If you were into indie music in the 1980s, there were arguably three major bands for you to follow: the Smiths, New Order, and Cocteau Twins. But Cocteau Twins were doing something majorly different with their music, often creating distorted sounds that were ahead of their time, using techniques rejected even by their record label.



The band was founded by the guitarist Robin Guthrie in 1979. The Scottish port town of Grangemouth, where Guthrie and the band’s frontwoman Elizabeth Fraser plus bassist Will Heggie first met the underground music scene, consistently informed the band’s art. Heggie was later replaced by English musician Simon Raymonde in 1983.


Eleven years later they would release one of the most defining albums of the 1990s called Heaven or Las Vegas, where their unique and almost ineffable sound truly shone. The experience of listening to this album whole is truly like no other, precisely because the band itself is like no other. From beginning to its conclusion, this album is a truly immersive experience. The songs spill over into one another, engulfing its listeners into glittering instrumentals, building a wall of sound which only Fraser’s ethereal vocals penetrate.


Fraser is famous for her unintelligible vocals; the majority of our music platforms don’t even offer the lyrics option for the songs. I conducted a poll to see how true this was and indeed, 85% voted ‘No’ to being able to understand her lyrics. Of those responses, people ranged from, “I don’t know a person who knows a single Cocteau Twins lyric”, to attempts like, “Something fever’s dream”. This is because of Fraser’s truly unique approach to lyricism; she often utilises English, Gaelic and French and is said to have been carrying numerous lyrics sheets to recording sessions of which we can only decipher a few like “Cherry-Coloured Funk”. Fraser focused on the sonic qualities of words, using her voice as an instrument like Guthrie’s guitar to compliment the music, and this foregrounding of phonetics pushes the listener to helplessly emerge in the overall sound experience of the album.

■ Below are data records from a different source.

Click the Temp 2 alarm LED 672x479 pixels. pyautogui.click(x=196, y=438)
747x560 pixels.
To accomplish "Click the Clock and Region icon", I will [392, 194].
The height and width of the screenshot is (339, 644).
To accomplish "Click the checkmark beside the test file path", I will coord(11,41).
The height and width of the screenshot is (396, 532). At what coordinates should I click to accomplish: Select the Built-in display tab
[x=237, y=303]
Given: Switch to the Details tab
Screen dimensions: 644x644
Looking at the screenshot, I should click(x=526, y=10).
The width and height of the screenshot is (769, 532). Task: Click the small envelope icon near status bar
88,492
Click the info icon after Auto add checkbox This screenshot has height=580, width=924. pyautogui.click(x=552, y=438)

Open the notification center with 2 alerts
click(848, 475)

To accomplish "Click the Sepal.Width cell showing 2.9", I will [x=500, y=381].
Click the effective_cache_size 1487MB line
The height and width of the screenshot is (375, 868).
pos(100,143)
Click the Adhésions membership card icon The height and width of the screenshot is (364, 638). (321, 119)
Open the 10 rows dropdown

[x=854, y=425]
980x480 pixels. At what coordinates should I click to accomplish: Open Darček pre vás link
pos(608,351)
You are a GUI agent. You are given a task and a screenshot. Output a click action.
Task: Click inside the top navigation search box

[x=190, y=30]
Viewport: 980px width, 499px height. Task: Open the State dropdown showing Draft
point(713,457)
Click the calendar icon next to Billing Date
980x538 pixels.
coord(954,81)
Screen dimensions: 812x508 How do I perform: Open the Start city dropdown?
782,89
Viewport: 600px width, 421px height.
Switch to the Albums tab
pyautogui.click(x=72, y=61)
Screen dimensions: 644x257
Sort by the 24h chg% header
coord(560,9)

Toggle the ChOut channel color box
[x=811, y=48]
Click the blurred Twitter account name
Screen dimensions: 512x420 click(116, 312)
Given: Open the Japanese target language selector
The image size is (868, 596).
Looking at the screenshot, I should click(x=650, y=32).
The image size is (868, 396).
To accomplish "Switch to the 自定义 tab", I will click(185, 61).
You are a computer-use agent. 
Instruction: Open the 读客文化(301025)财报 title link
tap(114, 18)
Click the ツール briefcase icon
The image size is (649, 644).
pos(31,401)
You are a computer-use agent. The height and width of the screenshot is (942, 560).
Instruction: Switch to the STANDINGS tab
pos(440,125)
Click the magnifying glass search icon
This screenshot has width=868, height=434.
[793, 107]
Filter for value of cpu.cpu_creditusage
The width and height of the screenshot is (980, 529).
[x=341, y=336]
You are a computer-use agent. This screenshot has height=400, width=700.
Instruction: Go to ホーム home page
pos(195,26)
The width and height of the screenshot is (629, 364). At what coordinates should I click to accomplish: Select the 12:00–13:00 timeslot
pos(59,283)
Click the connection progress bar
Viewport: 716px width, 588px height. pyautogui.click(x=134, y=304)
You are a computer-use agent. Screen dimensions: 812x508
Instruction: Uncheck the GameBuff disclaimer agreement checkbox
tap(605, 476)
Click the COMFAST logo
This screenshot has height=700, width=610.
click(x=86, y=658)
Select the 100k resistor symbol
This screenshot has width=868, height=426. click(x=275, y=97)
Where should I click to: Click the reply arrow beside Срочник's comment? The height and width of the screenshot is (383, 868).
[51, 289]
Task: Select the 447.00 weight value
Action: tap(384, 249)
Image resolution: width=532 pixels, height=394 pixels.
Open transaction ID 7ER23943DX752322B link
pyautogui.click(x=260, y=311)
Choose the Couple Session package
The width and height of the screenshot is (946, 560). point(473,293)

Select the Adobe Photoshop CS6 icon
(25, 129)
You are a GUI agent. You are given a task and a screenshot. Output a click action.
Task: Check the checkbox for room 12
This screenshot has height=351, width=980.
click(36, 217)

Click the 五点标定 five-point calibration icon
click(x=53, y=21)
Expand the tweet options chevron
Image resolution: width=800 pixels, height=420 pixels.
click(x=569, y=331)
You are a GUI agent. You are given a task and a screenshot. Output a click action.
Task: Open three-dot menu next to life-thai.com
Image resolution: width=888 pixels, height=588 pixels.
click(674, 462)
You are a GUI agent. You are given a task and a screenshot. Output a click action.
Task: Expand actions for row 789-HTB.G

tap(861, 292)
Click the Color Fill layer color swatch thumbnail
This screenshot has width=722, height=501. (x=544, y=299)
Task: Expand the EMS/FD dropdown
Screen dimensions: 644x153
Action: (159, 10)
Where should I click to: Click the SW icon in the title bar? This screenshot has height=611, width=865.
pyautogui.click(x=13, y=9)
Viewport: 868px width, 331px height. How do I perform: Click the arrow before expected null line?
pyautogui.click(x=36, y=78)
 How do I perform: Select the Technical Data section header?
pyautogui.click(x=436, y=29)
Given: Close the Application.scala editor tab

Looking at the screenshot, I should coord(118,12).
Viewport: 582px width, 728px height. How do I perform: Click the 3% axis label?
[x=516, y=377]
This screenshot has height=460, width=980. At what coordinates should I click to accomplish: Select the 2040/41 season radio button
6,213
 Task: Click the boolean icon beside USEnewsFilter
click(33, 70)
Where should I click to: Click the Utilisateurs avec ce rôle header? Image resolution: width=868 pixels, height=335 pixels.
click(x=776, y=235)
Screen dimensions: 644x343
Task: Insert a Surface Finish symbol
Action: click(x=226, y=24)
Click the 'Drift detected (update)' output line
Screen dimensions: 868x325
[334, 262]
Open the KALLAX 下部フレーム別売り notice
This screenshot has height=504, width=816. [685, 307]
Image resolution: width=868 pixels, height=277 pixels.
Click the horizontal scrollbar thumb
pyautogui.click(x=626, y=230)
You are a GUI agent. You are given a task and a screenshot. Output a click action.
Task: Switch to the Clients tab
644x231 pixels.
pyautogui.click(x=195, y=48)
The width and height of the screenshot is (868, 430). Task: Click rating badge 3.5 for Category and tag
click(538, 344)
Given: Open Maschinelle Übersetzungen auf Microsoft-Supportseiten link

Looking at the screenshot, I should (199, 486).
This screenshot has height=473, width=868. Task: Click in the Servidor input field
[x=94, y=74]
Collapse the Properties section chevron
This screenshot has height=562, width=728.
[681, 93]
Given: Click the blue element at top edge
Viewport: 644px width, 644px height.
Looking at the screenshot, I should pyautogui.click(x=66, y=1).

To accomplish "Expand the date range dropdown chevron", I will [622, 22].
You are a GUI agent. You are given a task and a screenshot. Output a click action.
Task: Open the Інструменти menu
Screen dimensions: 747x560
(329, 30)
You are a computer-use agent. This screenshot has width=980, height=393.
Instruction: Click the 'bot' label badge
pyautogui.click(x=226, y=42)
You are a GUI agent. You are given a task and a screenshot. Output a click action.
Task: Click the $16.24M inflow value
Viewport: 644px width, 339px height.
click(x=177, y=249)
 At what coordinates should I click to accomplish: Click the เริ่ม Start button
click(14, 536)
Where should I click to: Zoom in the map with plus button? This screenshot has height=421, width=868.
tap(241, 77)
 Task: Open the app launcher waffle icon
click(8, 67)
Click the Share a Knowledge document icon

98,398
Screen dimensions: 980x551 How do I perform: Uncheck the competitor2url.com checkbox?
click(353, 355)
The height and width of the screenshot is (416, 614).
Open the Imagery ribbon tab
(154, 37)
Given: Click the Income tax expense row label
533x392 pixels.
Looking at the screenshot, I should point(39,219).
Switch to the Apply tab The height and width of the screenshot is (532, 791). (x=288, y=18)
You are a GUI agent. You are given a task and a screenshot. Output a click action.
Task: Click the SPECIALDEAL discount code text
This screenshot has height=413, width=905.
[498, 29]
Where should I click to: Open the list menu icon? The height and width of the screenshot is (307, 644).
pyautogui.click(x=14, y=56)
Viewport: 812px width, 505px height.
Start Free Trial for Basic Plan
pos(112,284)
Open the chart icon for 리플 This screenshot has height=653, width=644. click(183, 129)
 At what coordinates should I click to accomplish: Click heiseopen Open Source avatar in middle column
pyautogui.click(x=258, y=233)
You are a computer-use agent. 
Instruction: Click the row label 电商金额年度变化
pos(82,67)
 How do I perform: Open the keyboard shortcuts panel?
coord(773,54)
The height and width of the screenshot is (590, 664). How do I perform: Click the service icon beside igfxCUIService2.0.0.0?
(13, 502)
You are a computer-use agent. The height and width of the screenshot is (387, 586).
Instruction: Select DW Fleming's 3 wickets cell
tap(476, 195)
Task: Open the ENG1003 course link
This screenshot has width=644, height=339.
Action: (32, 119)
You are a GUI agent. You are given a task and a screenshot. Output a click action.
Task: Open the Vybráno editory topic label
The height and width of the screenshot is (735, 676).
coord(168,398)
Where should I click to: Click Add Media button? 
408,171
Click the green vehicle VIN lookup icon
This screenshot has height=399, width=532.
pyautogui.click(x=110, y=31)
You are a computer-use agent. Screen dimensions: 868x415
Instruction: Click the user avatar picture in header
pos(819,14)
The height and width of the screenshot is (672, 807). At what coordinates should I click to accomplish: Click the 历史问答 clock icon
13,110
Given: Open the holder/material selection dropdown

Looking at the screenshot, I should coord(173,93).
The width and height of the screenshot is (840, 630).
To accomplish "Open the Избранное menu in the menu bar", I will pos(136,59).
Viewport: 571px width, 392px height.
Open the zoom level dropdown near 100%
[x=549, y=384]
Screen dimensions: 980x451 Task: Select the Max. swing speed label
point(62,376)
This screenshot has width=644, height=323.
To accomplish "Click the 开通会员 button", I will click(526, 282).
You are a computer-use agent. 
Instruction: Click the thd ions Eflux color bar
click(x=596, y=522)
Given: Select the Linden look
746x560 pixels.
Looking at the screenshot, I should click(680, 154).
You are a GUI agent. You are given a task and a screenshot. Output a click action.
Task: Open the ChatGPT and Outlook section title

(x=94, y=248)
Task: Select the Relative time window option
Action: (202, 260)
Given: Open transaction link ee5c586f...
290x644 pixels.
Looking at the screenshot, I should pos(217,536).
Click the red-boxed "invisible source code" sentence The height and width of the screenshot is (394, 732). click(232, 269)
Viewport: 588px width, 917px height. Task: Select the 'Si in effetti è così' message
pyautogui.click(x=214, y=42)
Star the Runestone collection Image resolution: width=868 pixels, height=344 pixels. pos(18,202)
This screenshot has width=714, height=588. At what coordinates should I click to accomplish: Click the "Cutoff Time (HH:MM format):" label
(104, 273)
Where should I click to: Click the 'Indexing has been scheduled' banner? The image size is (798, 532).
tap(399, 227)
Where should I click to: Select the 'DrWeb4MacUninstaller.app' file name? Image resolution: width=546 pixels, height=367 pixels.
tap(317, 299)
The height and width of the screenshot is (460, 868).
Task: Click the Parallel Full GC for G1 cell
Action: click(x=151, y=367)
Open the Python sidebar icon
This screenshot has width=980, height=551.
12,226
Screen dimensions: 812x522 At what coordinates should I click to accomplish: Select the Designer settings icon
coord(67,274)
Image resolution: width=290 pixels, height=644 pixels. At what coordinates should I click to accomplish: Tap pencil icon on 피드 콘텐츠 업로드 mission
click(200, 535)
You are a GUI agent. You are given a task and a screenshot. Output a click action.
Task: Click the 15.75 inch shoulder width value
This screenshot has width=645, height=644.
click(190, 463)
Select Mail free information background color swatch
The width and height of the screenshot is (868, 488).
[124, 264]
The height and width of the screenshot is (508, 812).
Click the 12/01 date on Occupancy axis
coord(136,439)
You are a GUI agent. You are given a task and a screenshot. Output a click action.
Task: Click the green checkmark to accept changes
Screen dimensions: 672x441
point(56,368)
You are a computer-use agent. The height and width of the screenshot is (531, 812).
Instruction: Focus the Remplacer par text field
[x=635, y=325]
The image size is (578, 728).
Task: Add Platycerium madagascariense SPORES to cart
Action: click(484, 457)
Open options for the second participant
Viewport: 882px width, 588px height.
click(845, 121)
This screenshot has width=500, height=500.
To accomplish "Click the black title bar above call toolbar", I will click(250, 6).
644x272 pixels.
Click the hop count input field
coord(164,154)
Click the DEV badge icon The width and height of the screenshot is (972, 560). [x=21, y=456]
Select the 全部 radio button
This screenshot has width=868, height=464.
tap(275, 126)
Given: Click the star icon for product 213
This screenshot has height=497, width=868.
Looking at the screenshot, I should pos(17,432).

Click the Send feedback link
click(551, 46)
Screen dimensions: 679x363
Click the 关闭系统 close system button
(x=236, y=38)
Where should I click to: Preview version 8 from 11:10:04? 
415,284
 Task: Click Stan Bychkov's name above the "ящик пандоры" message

The closest thing to defining the album that I can provide is a comparison to Agness Martin’s art, large scale paintings which portray micro emotions, “Those spaces in between emotion”, the size of which submerge the viewer into them. Cocteau Twins similarly submerge their listener into the band’s emotions. From the elation of the birth of Guthrie and Fraser’s daughter in “Pitch The Baby”, to melancholic tones due to their marital struggles, Guthrie’s drug addiction, and Raymonde mourning the death of his father which are heard in “Frou Frou Foxes in Midsummer Fires” and “I Wear Your Ring”.


Heaven or Las Vegas is an album of reflection on life: struggles, love, death and birth, it is an album drenched in profound emotion which plunges listeners into Cocteau’s consciousness.